## Begin GIVEN ENTRIES

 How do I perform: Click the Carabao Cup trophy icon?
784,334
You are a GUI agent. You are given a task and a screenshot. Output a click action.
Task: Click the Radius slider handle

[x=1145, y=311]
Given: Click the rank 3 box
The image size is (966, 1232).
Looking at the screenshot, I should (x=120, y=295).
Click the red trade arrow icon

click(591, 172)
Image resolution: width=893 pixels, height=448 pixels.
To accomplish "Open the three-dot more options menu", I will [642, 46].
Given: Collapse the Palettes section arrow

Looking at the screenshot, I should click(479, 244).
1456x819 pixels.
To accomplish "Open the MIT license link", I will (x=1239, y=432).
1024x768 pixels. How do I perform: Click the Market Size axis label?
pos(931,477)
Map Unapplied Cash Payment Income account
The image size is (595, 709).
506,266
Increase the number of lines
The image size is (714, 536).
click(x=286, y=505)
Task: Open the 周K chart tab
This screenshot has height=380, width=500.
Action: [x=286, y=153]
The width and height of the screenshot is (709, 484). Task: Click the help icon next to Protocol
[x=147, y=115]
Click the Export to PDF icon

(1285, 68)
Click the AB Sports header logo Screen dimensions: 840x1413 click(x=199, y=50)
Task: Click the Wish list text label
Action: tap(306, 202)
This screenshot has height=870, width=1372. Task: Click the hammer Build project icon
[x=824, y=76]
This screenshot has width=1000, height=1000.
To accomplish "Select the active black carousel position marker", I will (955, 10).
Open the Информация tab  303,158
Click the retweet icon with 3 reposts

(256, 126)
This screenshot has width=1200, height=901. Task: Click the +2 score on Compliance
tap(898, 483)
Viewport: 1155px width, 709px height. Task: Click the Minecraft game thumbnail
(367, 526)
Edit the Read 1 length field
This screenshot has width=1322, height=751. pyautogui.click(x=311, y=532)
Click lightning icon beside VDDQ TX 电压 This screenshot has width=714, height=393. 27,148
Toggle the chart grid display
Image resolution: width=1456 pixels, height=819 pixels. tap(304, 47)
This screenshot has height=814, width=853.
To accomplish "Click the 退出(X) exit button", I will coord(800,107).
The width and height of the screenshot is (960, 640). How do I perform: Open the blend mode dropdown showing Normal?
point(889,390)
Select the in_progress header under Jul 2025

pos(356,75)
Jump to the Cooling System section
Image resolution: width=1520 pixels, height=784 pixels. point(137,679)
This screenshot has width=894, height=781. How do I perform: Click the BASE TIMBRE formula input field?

## End GIVEN ENTRIES

### THE REQUEST
Extract every line in the records that contains the word "field", and copy each one in full.

### WRITTEN RESPONSE
Edit the Read 1 length field
This screenshot has width=894, height=781. How do I perform: Click the BASE TIMBRE formula input field?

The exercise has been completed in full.